The day after the disputed referendum in favour of breaking away from Ukraine, the New York Mercantile Exchange reported a session trade in gold futures of $1,392.20, the highest since 9 September 2013. It since fell to $1,346.40.

The indicators are that investors are returning to the yellow metal – a far cry from 2013, when it was following a downward price trend from its $1,910 high in August 2011 to $1,202 in December.

Platinum and silver, which had been up at £1,879 and $43.57 in August 2011, likewise fell to $1,371.10 and $19.37 respectively by December 31 2013.

This trend was the cumulative result of mass selling. Deborah Fuhr, partner for independent consultancy ETFGI, explains this as “uncertainty over the US Federal Reserve’s tapering programme, while many investment banking strategists had forecast continuing weakness in the gold price”.

Exchange traded funds played a leading role in the sell-off. Some 29m ounces, which ETFGI has priced at $40,091m, were sold by ETF investors, especially in April and June 2013, although Nicholas Brooks, head of research at ETF Securities, calls this “extreme” and unlikely to be repeated.

Money was diverted into equities as markets rallied. Markus Bachmann, co-founder of South-Africa based asset manager Craton Capital, says: “Equity markets were roaring, the Fed had just announced tapering, and people who didn’t have a philosophy of keeping gold in their portfolios as a hedge, as a diversifier, started selling.”

Marcus Grubb, managing director of investment strategy for the World Gold Council, says that the mass sell-off created huge supply, pushing prices down. “They are still 25 per cent down on last year and analysts were too bearish,” he says.

After the sell-off, bars were shipped to Asia, particularly Beijing, as China overtook India as the biggest consumer of gold.

The World Gold Council recorded a 38 per cent rise in China’s bar intake last year, while demand for jewellery was up 29 per cent.

Thailand’s desire for bar and coin reached 79 per cent and even the developed markets such as UK and US reported an upsurge in jewellery demand, at 10 per cent and 13 per cent respectively.

Overall, purchases of gold in 2013 reached $170.4bn, with jewellery at its highest since the onset of the financial crisis in 2008.

Since the end of 2013, the gold price is up 14 per cent and, given the Ukrainian situation, this positive price momentum remains in place.

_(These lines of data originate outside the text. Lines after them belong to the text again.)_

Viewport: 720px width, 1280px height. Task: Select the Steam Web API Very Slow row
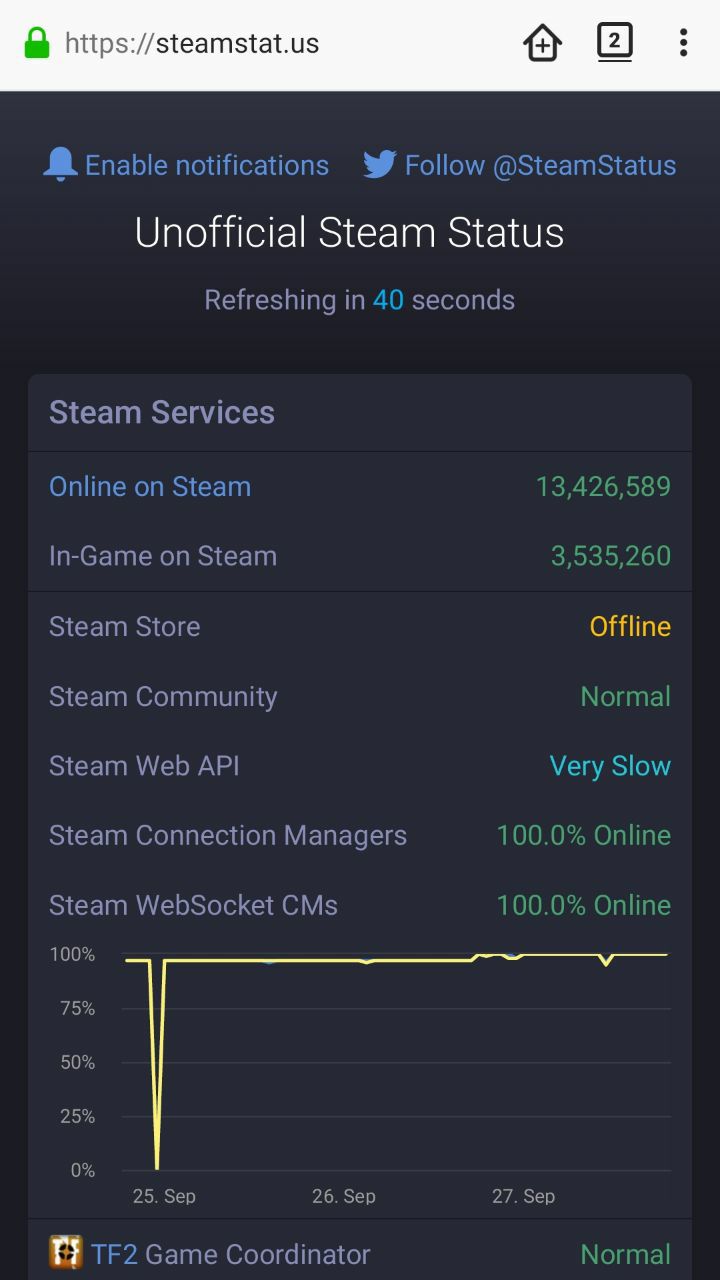click(360, 766)
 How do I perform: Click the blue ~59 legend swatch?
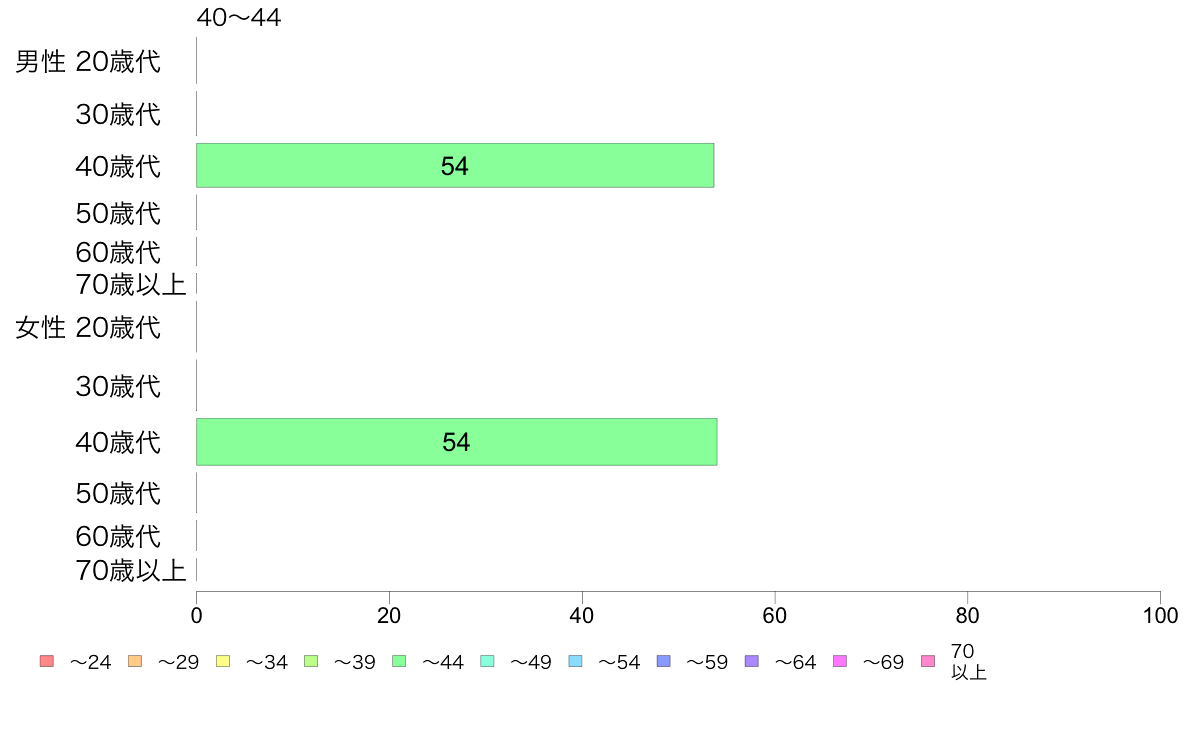tap(664, 661)
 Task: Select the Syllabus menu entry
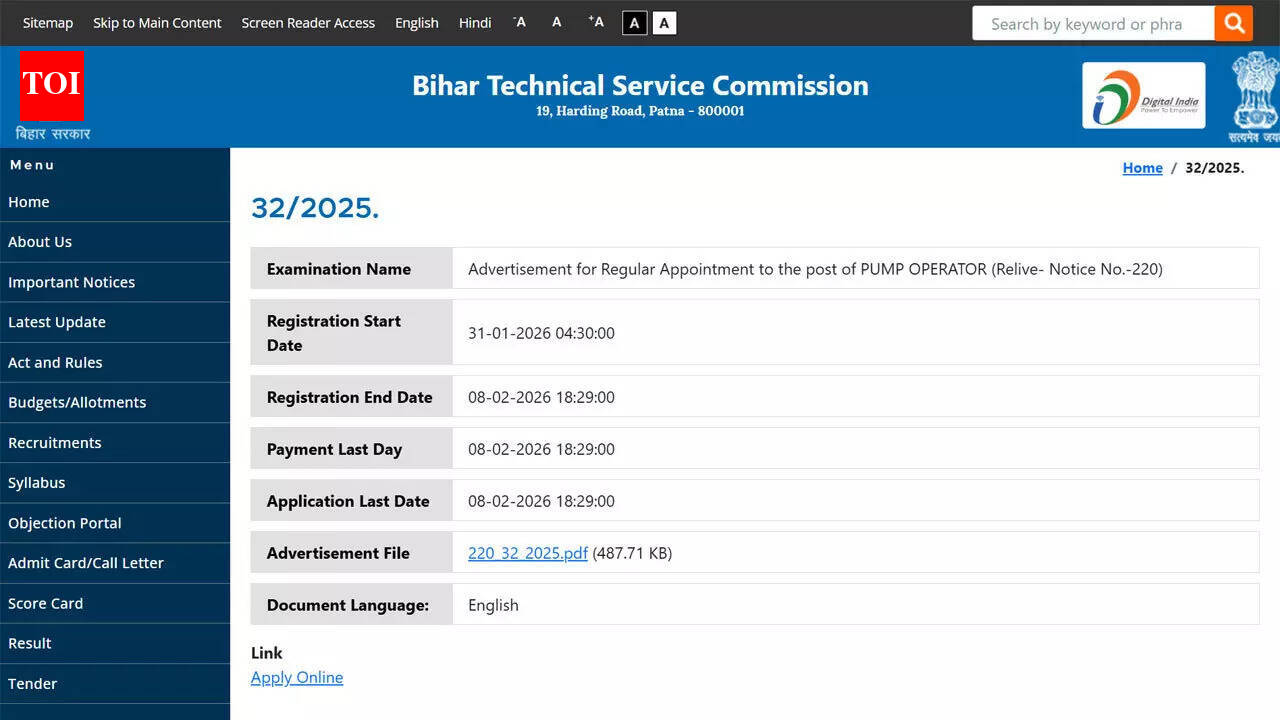(x=36, y=482)
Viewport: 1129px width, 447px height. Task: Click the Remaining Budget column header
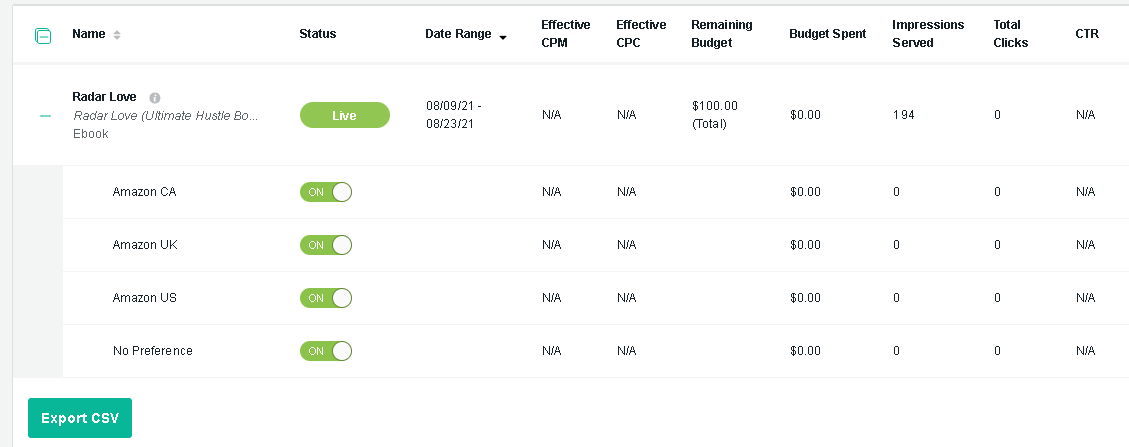(721, 34)
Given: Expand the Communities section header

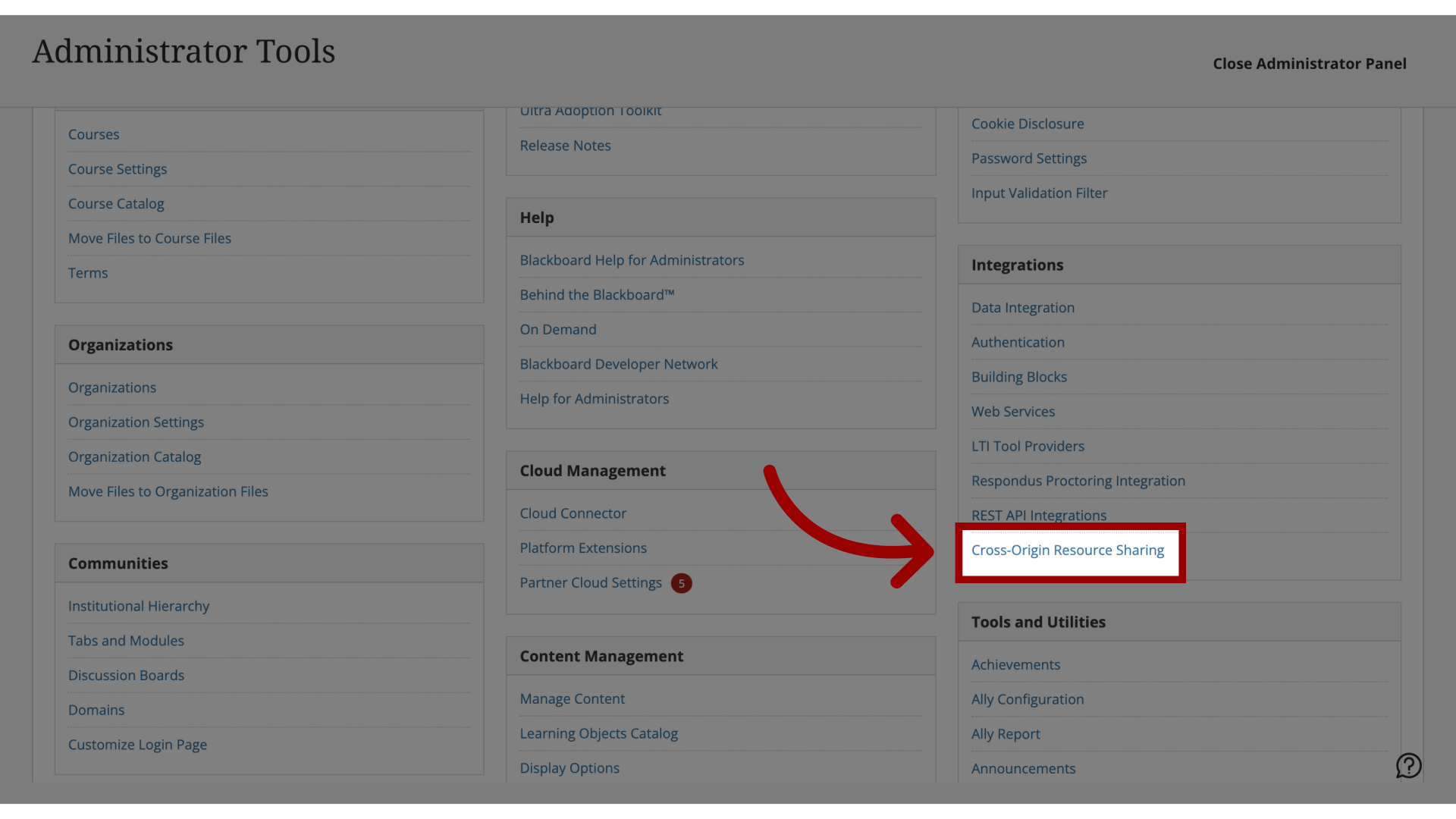Looking at the screenshot, I should pyautogui.click(x=118, y=562).
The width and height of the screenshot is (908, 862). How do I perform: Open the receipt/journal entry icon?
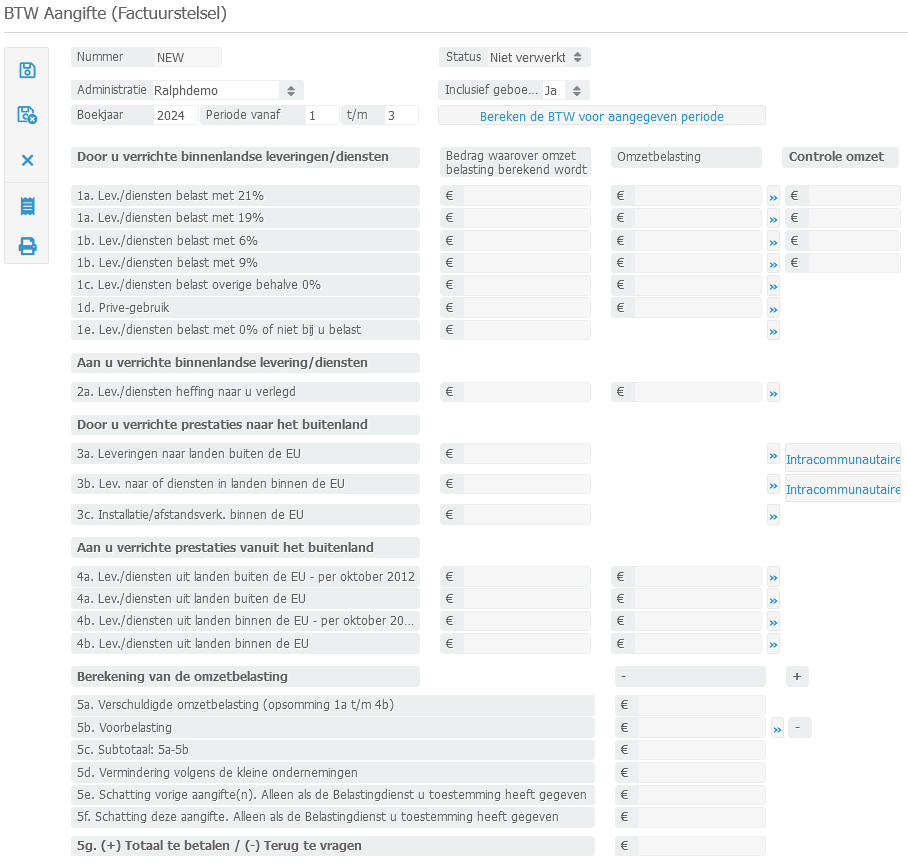click(x=28, y=206)
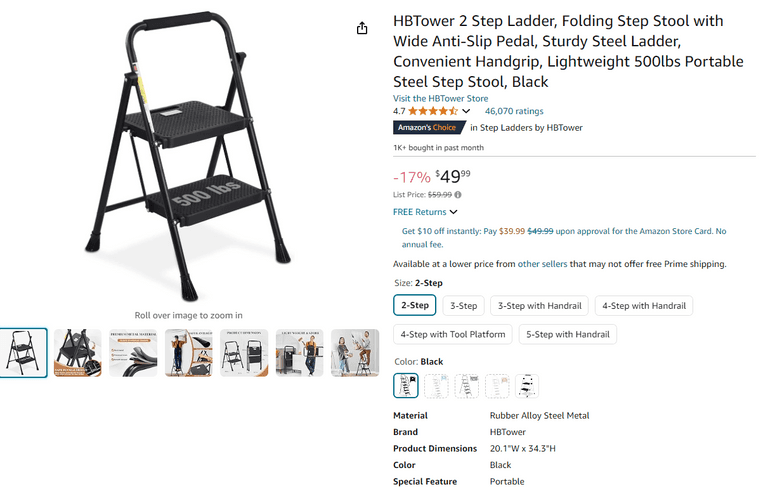Choose the second color swatch option
Image resolution: width=768 pixels, height=487 pixels.
437,385
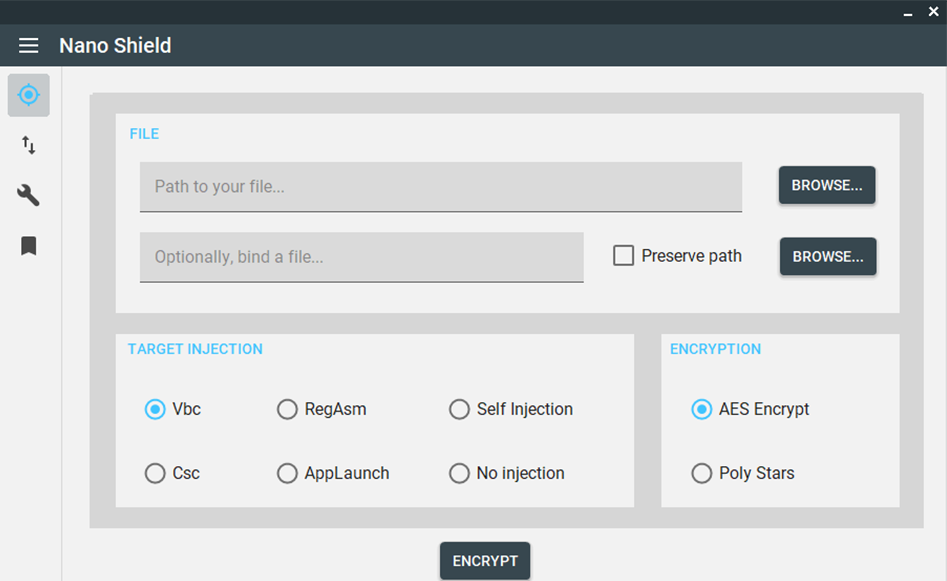Select the No injection radio option

point(459,473)
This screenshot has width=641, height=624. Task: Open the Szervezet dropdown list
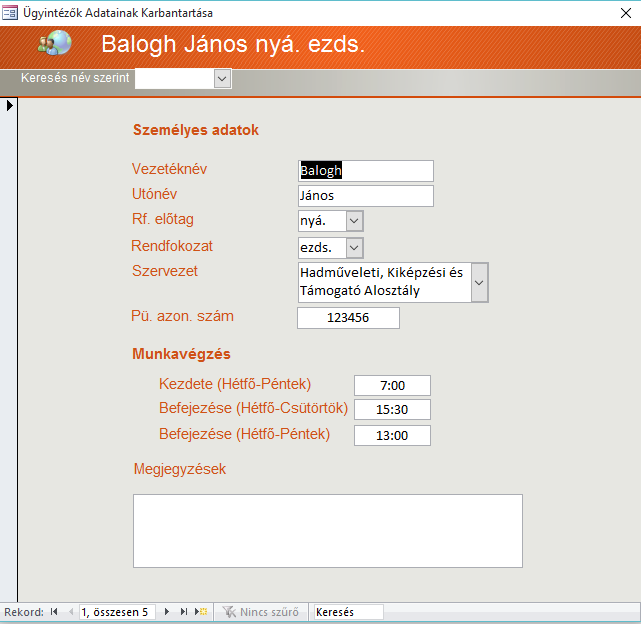[479, 283]
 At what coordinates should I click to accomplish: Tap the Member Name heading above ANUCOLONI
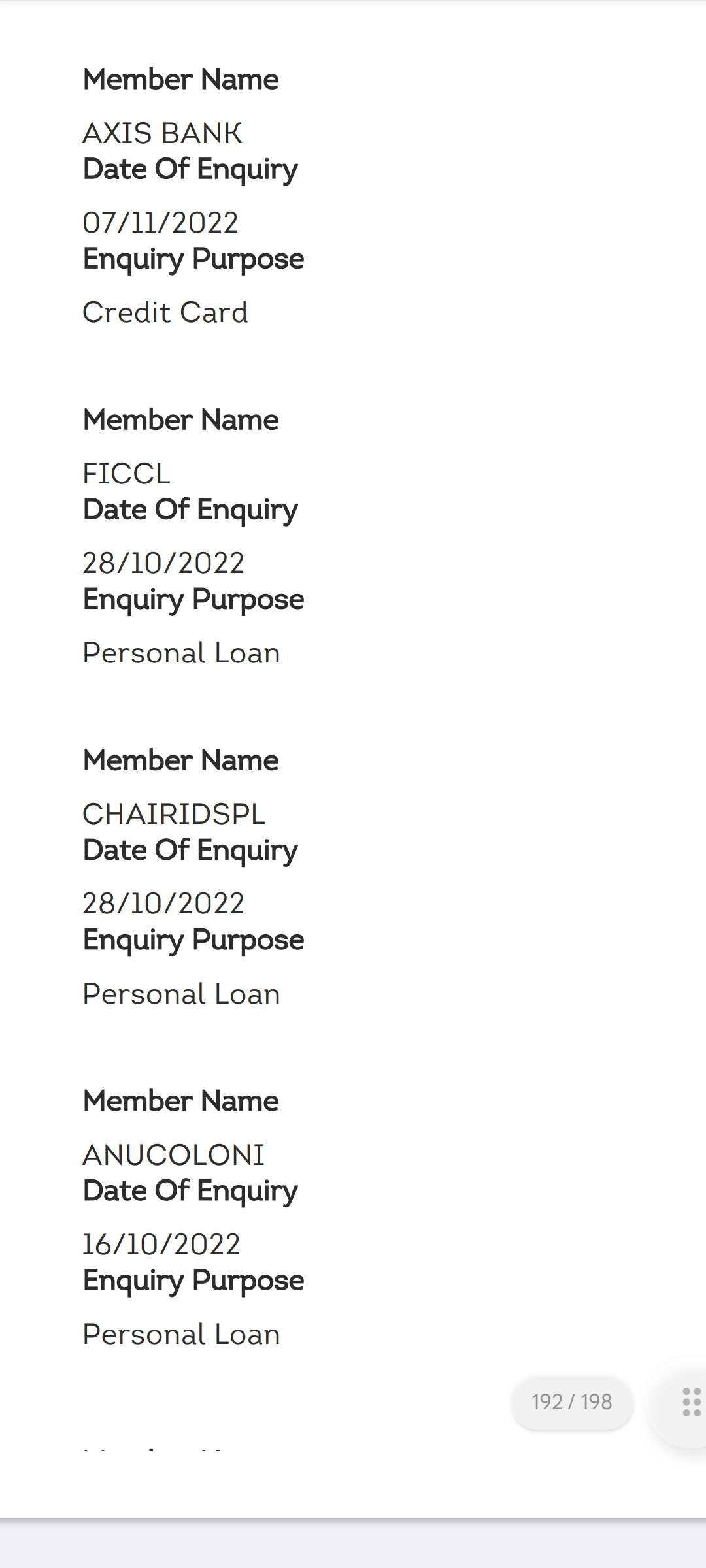[x=180, y=1102]
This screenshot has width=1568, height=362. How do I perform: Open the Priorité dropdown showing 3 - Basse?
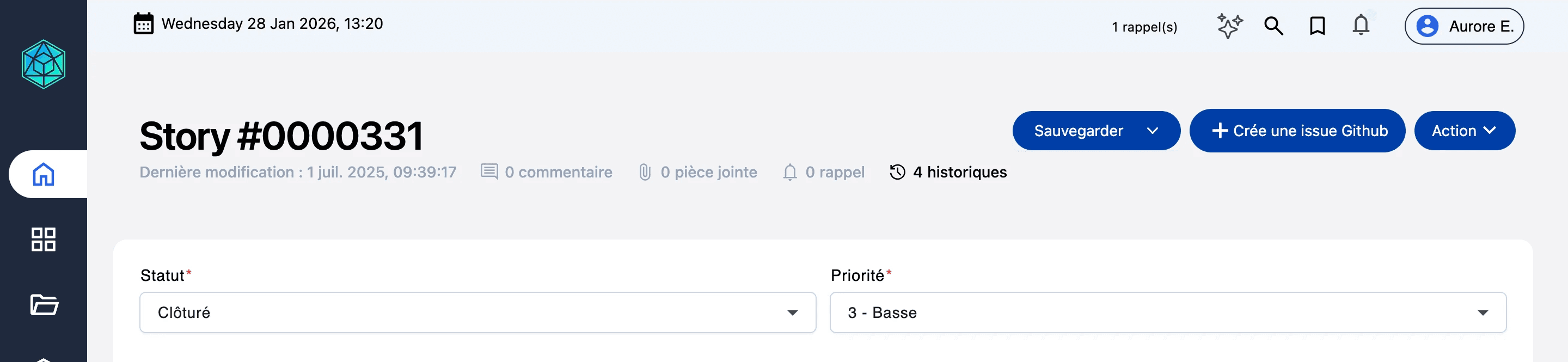1167,312
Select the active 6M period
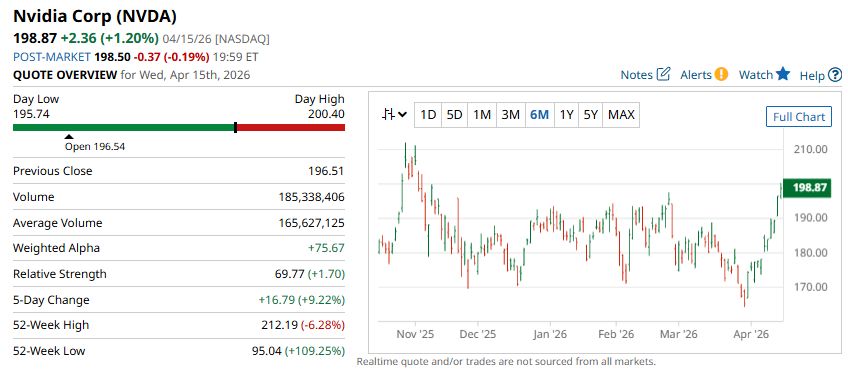 click(x=539, y=115)
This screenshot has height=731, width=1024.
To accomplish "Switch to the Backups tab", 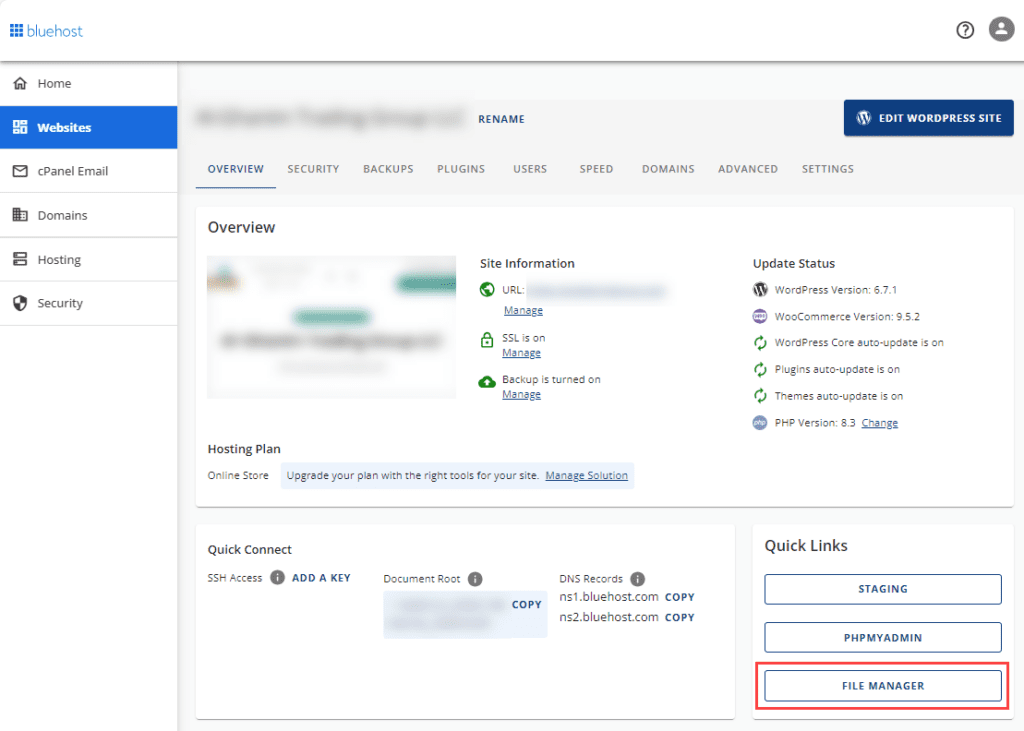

Mr Grubb says: “Gold is reasserting its historic status as a hedge asset.”

Mr Brooks adds: “Investors are also allocating to silver as it has traditionally outperformed gold when both are rising.”

Since December, silver has climbed 10 per cent and platinum and palladium have risen 8 per cent, partly because labour strikes last year in South Africa pushed prices up, says Nick Moore, commodity strategist for fund manager BlackRock.

What if market risks diminish or central banks face inflationary headwinds?

Mr Grubb says he cannot see inflation reaching such danger levels. The Federal Reserve could also issue another £10bn tapering programme.

Michael Hartnett, chief global equity strategist for Bank of America Merrill Lynch, also warns: “If the Fed can raise rates, gold will be unlikely to glitter.”

Macro events should not negate long-term investment decisions, says Roland Khounlivong, head of dealing at British online trader GoldMoney.

“The fact that gold and silver prices are discounted suggests it is opportune to buy and hold. Geopolitical and economic risks continue and investors are looking for protection.

“Gold’s use as an investment predates stock markets. It has been, and can continue to be, a good hedge.”